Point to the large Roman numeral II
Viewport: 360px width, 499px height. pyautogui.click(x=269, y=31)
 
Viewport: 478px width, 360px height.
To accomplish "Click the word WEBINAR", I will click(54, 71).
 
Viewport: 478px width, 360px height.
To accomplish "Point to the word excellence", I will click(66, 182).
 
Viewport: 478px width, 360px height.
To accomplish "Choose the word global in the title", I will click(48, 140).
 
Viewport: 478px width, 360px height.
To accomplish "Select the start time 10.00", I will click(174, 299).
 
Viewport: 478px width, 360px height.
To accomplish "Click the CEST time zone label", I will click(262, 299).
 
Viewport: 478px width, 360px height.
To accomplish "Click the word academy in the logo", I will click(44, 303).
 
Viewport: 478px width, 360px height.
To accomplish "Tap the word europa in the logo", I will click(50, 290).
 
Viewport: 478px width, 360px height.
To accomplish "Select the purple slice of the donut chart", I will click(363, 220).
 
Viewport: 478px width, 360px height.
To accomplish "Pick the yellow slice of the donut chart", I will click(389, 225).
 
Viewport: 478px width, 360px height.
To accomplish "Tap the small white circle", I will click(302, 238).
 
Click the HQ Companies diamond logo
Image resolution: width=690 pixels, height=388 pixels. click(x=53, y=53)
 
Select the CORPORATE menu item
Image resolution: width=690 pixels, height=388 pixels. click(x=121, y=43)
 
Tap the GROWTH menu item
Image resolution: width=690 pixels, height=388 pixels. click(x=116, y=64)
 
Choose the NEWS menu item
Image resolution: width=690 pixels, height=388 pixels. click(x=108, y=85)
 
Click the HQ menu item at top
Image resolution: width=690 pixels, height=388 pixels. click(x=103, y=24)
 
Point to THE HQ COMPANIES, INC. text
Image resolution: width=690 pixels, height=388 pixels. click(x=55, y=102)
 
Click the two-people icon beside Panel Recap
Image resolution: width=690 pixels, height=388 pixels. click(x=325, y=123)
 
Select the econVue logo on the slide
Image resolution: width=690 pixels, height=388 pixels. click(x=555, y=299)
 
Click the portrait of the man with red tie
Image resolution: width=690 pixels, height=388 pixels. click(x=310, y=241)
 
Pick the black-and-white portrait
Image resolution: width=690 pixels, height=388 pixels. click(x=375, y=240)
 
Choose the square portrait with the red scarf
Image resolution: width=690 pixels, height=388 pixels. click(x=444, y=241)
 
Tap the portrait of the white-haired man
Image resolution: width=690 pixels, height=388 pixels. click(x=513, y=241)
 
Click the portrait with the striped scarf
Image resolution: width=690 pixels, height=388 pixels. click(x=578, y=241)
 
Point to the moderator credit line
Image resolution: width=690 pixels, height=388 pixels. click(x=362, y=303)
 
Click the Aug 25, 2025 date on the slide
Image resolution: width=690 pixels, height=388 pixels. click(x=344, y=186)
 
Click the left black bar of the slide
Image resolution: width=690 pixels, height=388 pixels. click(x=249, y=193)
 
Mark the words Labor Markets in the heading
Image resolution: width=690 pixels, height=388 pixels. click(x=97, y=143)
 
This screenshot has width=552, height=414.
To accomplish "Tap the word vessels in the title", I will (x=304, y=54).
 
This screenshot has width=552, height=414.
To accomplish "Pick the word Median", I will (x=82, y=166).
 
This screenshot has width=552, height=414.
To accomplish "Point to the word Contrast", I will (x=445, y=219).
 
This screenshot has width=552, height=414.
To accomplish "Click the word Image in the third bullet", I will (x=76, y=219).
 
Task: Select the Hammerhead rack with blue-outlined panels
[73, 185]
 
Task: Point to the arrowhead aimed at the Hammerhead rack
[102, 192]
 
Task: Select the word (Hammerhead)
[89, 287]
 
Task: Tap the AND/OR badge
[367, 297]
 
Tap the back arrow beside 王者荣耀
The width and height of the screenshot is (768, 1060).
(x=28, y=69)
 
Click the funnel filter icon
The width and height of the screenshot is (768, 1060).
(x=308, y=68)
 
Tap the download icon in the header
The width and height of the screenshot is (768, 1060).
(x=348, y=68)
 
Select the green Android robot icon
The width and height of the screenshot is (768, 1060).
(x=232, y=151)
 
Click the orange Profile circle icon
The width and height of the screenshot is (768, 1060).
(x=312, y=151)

:: Task objective ::
Please copy everything from the start of the entries down through the line containing "Viewport: 360px width, 499px", requests included, and shift every coordinate in the answers by -44.

:: Solution to the exercise ::
Point to the large Roman numeral II
Viewport: 360px width, 499px height. pyautogui.click(x=225, y=-13)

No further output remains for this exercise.